• _EXERCISE REQUIREMENTS_:
Exactly reproduce the lines from the one holding "Select the 03MARCH-16MARCH flight dates" through the final line of the listing below, with both ends included and nothing else.

▬▬▬▬▬▬

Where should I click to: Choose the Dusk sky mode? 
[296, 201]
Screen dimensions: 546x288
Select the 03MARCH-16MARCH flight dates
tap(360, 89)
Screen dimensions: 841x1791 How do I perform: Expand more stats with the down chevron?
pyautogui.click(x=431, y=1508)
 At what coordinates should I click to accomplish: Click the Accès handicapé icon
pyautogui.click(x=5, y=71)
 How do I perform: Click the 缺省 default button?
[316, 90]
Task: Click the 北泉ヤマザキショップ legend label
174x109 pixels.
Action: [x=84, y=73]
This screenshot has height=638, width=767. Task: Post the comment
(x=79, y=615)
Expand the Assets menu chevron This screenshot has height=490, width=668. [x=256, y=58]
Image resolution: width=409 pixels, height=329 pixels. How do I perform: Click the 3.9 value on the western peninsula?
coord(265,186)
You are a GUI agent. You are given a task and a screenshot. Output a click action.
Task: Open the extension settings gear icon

▬▬▬▬▬▬

• _REPLY TO THE TASK_:
Select the 03MARCH-16MARCH flight dates
tap(360, 89)
Screen dimensions: 841x1791 How do I perform: Expand more stats with the down chevron?
pyautogui.click(x=431, y=1508)
 At what coordinates should I click to accomplish: Click the Accès handicapé icon
pyautogui.click(x=5, y=71)
 How do I perform: Click the 缺省 default button?
[316, 90]
Task: Click the 北泉ヤマザキショップ legend label
174x109 pixels.
Action: [x=84, y=73]
This screenshot has height=638, width=767. Task: Post the comment
(x=79, y=615)
Expand the Assets menu chevron This screenshot has height=490, width=668. [x=256, y=58]
Image resolution: width=409 pixels, height=329 pixels. How do I perform: Click the 3.9 value on the western peninsula?
coord(265,186)
You are a GUI agent. You are given a task and a screenshot. Output a click action.
Task: Open the extension settings gear icon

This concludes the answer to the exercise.